Il existe pourtant une mesure simple qui modifierait structurellement la donne : nos PME ont essentiellement besoin, comme cela est le cas en Allemagne, d’être payées quand elles livrent leurs produits, et non pas trois mois plus tard. Ce retard de paiement, qui peut aller parfois jusqu’à six mois, les empêche trop souvent de se développer. Les sommes en jeu sont considérables : le crédit inter-entreprises représente globalement 500 milliards d’euros par an.
Pour une PME en plein développement, attendre d’être payée par son client, le plus souvent une grande entreprise, c’est autant de besoin de financement supplémentaire à dégager pour financer sa croissance. Face à ce besoin, le dirigeant doit se retourner vers son banquier pour obtenir un crédit de trésorerie qui va lui coûter l’essentiel de sa marge bénéficiaire, freinant d’autant la croissance de ses fonds propres et le financement de ses investissements.
De surcroît, en maintes occasions, l’entrepreneur devra, pour obtenir ce crédit, mettre en garantie ses biens propres, témoignage de son engagement personnel. Rapidement si la croissance est au rendez-vous, ses biens personnels ne suffiront plus comme garantie, et aucun financement ne sera accordé.
Voilà bien un handicap structurel qui empêche l’émergence d’entreprises moyennes, celles qui font tant défaut à notre développement industriel, à nos exportations et nos innovations. Naturellement, les entreprises de distribution et les grandes entreprises recourant à la sous-traitance sont farouchement opposées à l’arrêt de ce décalage de paiement qui leur profite. De même, les banques veulent conserver ces crédits de trésorerie rentables.

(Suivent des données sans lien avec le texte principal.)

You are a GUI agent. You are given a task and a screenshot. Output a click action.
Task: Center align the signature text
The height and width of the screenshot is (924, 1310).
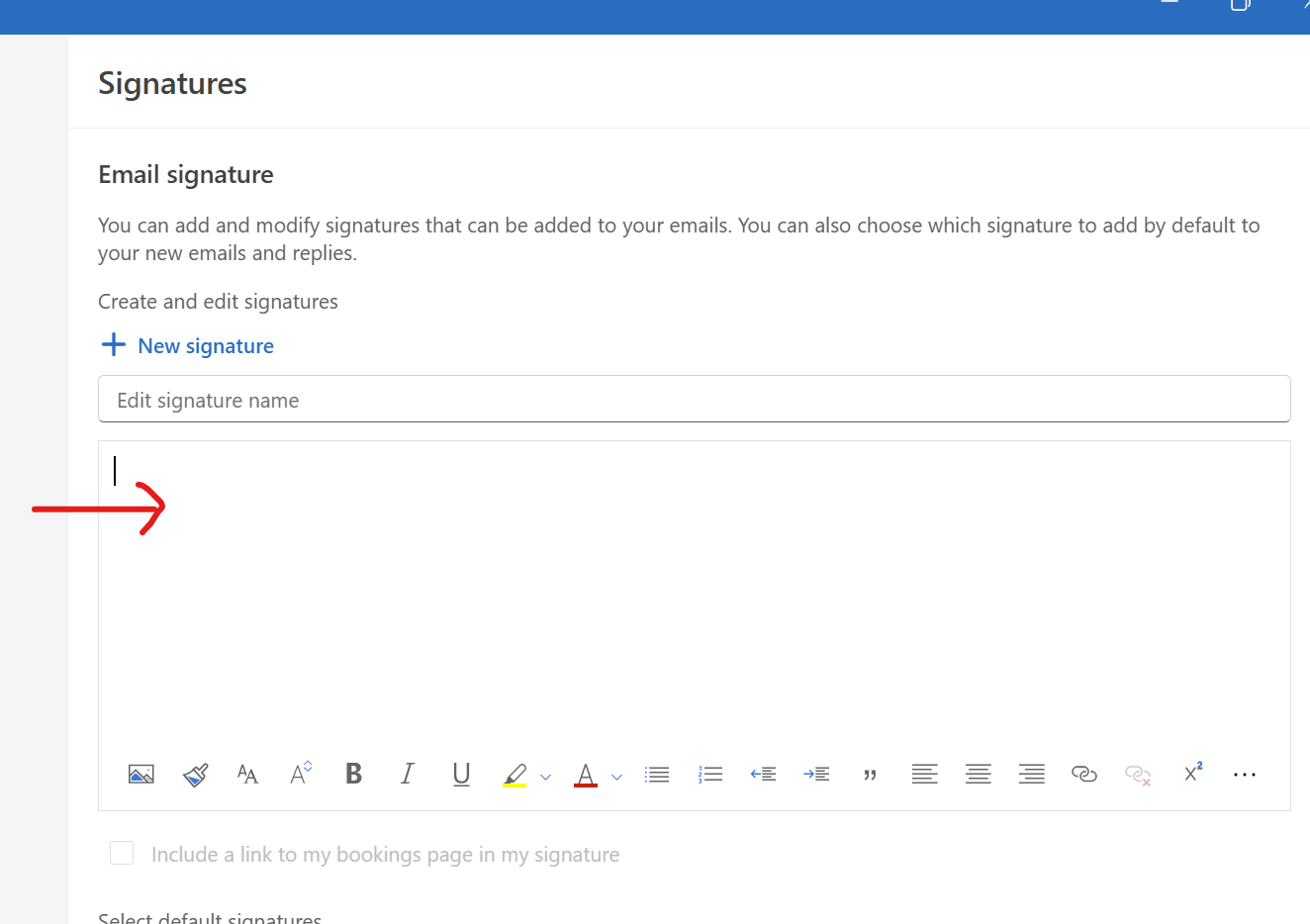978,775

Voilà un sujet où un arbitrage du gouvernement en faveur des PME serait le bienvenu : la grande distribution et les banques domestiques ne sont, pour leur part, pas soumises à la concurrence internationale et les emplois ne risquent pas d’être délocalisés. Quant aux banques, libérées du financement de la trésorerie des PME, elles pourraient alors mieux financer les grandes entreprises et la distribution.
Que faire en pratique ? La réponse est simple : il faut changer le droit commercial pour que, à l’instar de l’Allemagne (qui a en la matière un avantage compétitif), le transfert de propriété soit effectif au paiement, et non plus à la livraison. Tant que ce ne sera pas le cas, les PME resteront réticentes à se retourner contre un client, car elles savent qu’elles risquent de perdre des marchés à venir.
Alors, chiche ! Pour relancer la production en France, le gouvernement devrait prendre une telle mesure qui n’exige ni intervention de l’État ni soutien financier: le tissu des PME françaises immergées dans la compétition mondiale aurait enfin les moyens de financer par elles-mêmes leur croissance.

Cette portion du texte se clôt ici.